Bajo una atmósfera un poco atípica
debido a las bajas temperaturas y lluvias desconcertantes se ha inaugurado en
el día de ayer el Festival de Teatro y Artes de Calle de Valladolid. A pesar de
los chubascos y nubarrones la nutrida y variada programación sigue adelante. En
la sección oficial podemos destacar la presencia de las compañías NeedCompany de Bélgica, con una puesta multimedia de
lenguaje teatral propio e innovador; Karlik Danza Teatro y Teatro del Silencio,
con “Una madre y sus hijos en el Purgatorio”, una coproducción entre chilenos
franceses y españoles; Baro D’Evel Cirq que pondrá en escena “Ï” en
co-producción con el festival; la unión de Kukai y Logela Multimedia —también
en co-producción con el festival—, quienes con la pieza “Latidos” unen la danza
tradicional vasca y el lenguaje audiovisual; los vascos Trapu Zaharra, Ville
Wallo y Kalle Hakkarainen presentando su espectáculo “Keskusteluja” que
investiga la fusión de la magia, los malabares y el video, Los Galindos, Azar
Teatro, los locales Alkimia 130, entre muchas otras. Este año, la compañía
homenajeada es Teatro Corsario y el trabajo de su director Fernando Urdiales,
tras veinticinco años de pisar tablas y muchos otros suelos de espacios no
convencionales con sus provocativas puestas.

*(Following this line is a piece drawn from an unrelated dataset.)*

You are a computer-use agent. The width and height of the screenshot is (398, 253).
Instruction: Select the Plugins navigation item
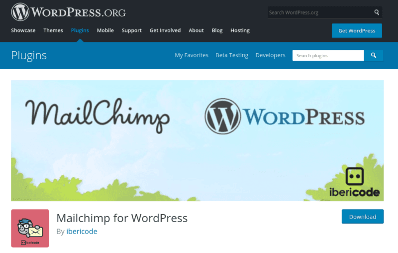pyautogui.click(x=80, y=30)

Para esta edición la organización
del festival ha presentado su sección Valladolid Propone en reemplazo del
antiguo OFF, con una programación de 15 compañías de pequeño formato que
aspiran a estar programadas en la sección oficial del próximo año.
Todo
dispuesto entonces, para comenzar con esta maratón de espectáculos que
anualmente se da cita en esta ciudad de Castilla y León, paraguas en mano, o
bien, a mojarse, que al fin y al cabo es solo agua.